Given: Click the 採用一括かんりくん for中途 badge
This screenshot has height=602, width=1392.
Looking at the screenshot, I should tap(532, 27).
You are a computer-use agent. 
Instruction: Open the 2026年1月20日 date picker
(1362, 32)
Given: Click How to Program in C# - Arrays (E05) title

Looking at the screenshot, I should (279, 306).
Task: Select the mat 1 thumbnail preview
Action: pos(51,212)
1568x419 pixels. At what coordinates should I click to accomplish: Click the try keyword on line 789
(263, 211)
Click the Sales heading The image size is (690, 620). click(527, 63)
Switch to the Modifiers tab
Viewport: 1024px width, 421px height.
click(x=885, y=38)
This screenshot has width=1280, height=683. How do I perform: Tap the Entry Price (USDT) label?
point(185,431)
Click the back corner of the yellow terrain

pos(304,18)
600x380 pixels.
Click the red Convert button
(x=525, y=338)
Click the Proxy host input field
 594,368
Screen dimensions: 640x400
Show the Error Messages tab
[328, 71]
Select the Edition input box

..............................

#### Problem to solve
Write out, word for word, the line containing "Click the back corner of the yellow terrain" and all the lines after it in the entries above, and nothing more.

#### Task response
Click the back corner of the yellow terrain

pos(304,18)
600x380 pixels.
Click the red Convert button
(x=525, y=338)
Click the Proxy host input field
 594,368
Screen dimensions: 640x400
Show the Error Messages tab
[328, 71]
Select the Edition input box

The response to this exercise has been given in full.